Opinion: What constitutes front-line work

You don’t have to be a paid worker to be on the front line of social care, writes Jennifer Harvey

I will be leaving my job soon after nine-and-a-half years. Not bad, considering the original contract was for six months.

This did set me thinking about what actually constitutes “being on the front line” of community care, and I’m pretty sure you don’t have to be a paid worker.

So I expect I’ll stay on the front line as a family carer regardless of my next job.

Like many women who had their families young in the 1970s and 1980s, I did a lot of work that was home-based and also some voluntary work. I don’t consider any of that to be less valuable than the work I’ve done more recently.
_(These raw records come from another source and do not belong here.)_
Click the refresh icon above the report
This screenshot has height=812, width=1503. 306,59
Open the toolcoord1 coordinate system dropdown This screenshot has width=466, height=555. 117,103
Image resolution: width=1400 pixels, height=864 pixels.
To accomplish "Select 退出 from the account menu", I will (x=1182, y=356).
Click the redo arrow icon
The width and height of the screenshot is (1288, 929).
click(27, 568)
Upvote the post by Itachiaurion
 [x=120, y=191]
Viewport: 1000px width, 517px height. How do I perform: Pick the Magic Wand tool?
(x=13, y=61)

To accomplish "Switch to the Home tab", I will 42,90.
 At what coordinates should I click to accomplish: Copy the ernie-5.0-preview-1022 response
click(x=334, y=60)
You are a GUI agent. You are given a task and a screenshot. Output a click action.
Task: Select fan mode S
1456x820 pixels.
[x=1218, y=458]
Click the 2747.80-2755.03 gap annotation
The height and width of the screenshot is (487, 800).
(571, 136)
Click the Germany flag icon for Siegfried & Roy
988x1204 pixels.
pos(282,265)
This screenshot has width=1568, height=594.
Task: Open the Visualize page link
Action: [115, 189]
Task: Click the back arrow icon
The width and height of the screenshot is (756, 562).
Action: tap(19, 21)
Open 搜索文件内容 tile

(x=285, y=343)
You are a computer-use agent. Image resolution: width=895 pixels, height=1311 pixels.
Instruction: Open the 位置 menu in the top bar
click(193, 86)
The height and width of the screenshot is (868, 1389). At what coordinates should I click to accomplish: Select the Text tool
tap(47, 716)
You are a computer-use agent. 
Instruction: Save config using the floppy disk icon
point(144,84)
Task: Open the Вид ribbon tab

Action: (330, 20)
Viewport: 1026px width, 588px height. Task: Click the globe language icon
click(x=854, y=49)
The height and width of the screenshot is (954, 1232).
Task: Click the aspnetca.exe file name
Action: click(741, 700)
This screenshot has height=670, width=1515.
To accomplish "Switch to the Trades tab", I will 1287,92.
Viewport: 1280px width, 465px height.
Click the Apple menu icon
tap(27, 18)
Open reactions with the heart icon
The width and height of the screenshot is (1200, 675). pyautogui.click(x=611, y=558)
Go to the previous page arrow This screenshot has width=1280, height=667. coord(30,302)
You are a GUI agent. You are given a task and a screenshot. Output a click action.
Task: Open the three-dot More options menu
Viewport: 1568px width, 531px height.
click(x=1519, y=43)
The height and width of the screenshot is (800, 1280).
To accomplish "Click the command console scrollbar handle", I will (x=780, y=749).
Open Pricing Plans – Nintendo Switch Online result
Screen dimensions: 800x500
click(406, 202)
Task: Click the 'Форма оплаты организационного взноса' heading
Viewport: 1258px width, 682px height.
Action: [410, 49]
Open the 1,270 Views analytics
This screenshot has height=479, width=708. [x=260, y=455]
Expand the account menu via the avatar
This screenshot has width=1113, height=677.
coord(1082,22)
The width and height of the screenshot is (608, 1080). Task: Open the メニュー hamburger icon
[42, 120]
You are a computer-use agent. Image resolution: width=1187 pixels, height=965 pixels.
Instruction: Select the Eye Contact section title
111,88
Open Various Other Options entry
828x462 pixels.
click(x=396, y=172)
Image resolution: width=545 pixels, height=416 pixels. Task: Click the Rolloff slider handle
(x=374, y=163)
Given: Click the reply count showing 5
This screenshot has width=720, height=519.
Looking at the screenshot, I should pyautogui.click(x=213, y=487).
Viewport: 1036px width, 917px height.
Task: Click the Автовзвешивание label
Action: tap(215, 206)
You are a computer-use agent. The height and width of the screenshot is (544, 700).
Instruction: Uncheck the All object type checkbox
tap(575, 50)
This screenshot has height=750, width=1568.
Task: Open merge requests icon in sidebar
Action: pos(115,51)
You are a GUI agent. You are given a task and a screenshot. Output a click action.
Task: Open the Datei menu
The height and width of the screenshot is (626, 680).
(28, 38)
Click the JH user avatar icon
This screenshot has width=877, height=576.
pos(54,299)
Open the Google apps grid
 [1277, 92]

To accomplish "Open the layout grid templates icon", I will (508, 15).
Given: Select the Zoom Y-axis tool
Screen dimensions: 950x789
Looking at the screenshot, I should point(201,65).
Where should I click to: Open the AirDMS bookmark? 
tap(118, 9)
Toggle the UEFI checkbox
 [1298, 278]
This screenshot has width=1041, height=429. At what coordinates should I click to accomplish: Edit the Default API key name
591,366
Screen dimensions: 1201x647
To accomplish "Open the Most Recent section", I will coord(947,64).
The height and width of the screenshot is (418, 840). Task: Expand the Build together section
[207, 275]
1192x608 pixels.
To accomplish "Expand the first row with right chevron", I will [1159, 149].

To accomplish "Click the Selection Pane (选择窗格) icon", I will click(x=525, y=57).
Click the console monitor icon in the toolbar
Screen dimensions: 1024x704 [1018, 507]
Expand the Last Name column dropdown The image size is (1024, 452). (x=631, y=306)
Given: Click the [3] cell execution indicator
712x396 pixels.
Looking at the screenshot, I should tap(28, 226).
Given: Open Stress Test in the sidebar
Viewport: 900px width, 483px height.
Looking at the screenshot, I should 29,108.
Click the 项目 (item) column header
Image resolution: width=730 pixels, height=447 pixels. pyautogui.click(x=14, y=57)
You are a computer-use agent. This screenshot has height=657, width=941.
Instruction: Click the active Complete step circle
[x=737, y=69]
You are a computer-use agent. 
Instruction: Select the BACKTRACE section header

It wasn’t that I didn’t want to be paid a decent wage, but there was more prejudice then against women with young families, and less child care.

So, among other things, I did childminding to make ends meet. That was definitely the front line. Those old side-by-side double buggies just didn’t fit through doorways, and they weren’t big on ramps then either.

Taking out a black and a white child together could result in a stream of racist abuse which I would like to think wouldn’t happen these days.

Then there was the fostering of teenagers. One of the girls I fostered is a grandmother now. But when you have your first child at 16, like she did, it’s easy to be a grandmother when most people these days are still contemplating parenthood.

I should add that she’s not just a grandmother. The last I heard she was on £30,000 a year and drove a company car. I wouldn’t advise anyone to have kids that young, but it doesn’t necessarily turn you into Vicky Pollard.

Then there was voluntary work, like the kids on probation whom we took to the Peak District. They learned new skills and ways to enjoy themselves without hurting anyone.

There’s more than one way of being on the front line. I think I’ll be staying there a while longer.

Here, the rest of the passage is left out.